Work instructions: At the line with "435x229 pixels.", start transcribing; stop after the last line of the data below. Keep it exact and leave pictures out.
Information provided: Begin
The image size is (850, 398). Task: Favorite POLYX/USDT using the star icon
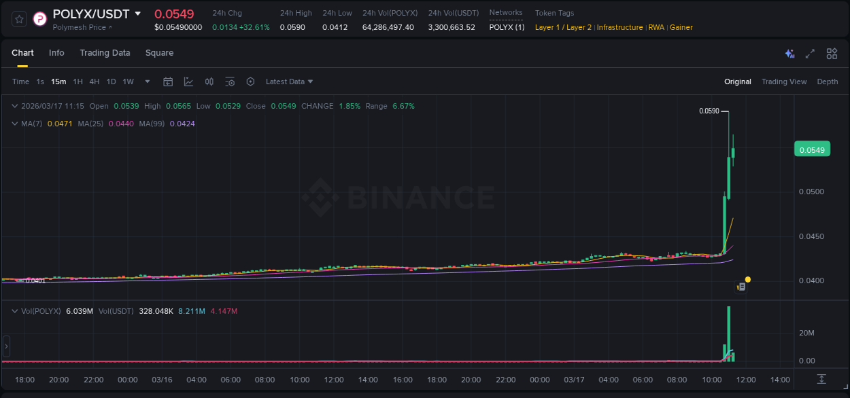point(18,19)
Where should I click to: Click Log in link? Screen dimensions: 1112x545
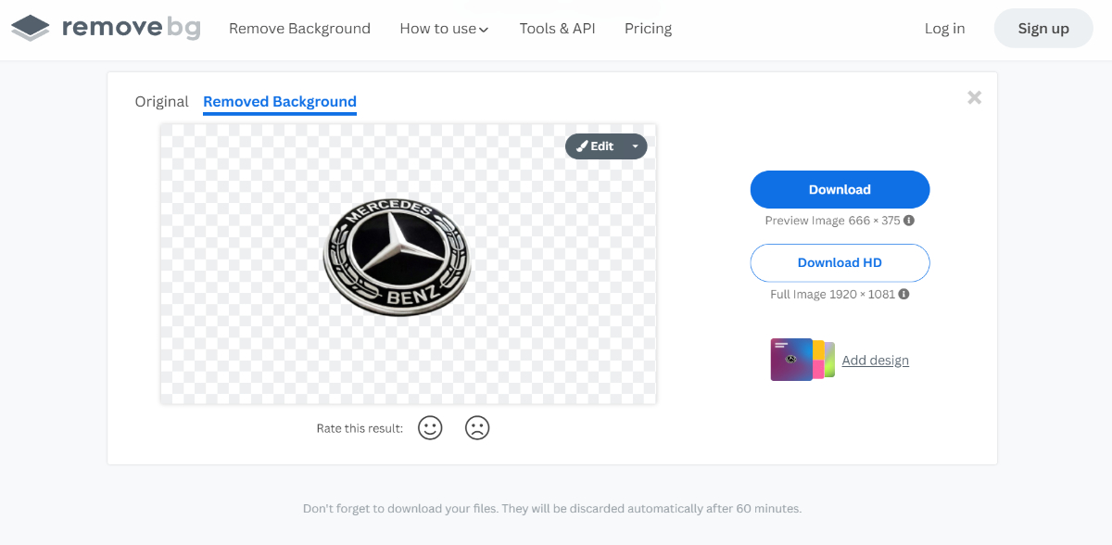(x=944, y=29)
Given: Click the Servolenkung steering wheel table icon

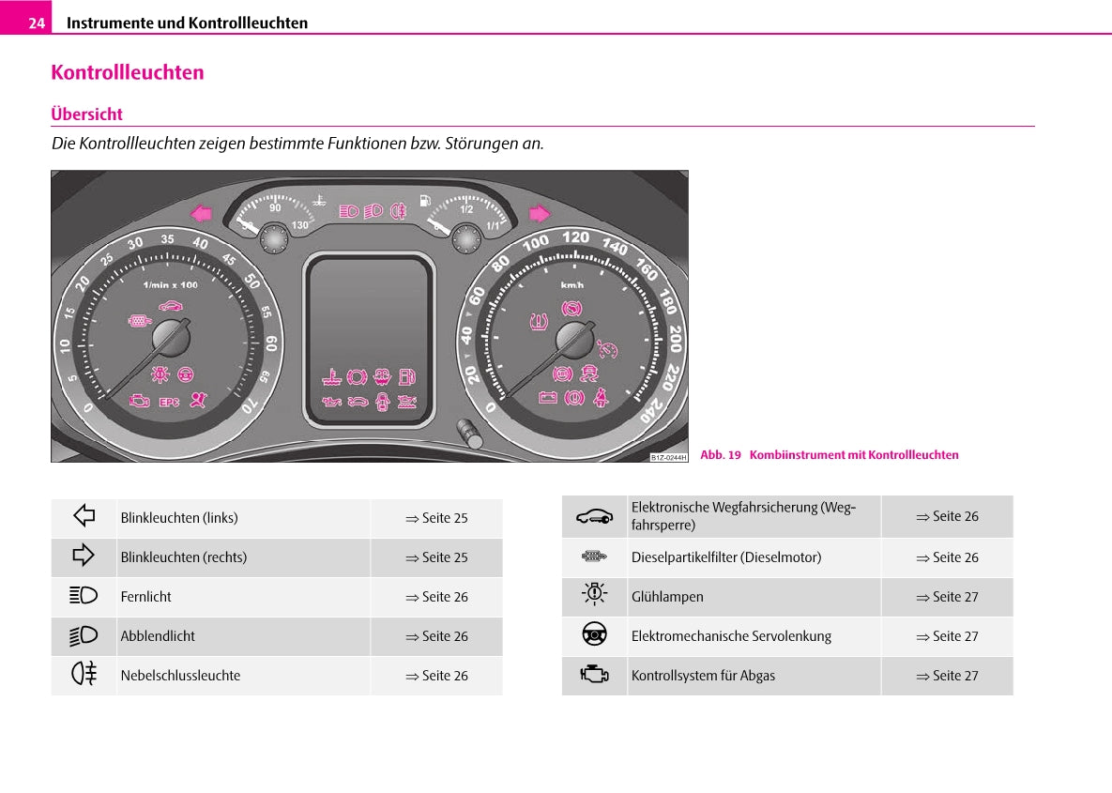Looking at the screenshot, I should (594, 635).

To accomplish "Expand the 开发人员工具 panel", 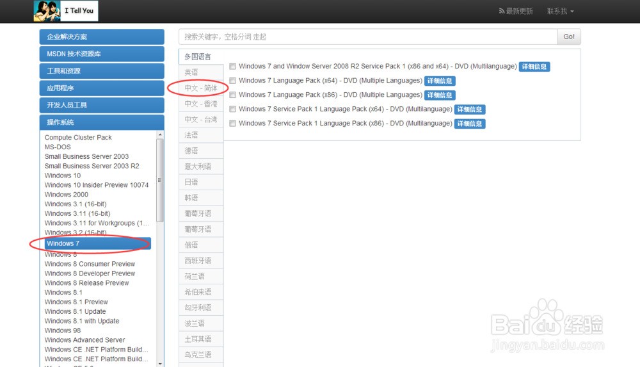I will [x=102, y=105].
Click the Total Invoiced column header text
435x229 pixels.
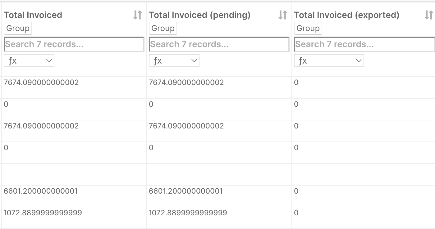[33, 15]
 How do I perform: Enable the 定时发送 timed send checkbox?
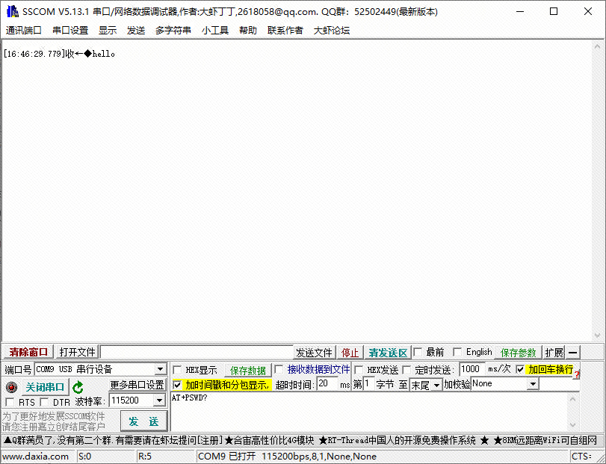[x=407, y=370]
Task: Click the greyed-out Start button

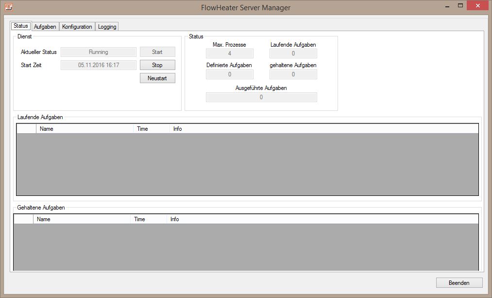Action: [157, 52]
Information provided: End
Output for this exercise:
435x229 pixels.
[33, 15]
 How do I perform: Enable the 定时发送 timed send checkbox?
[x=407, y=370]
Task: Click the greyed-out Start button

Action: [157, 52]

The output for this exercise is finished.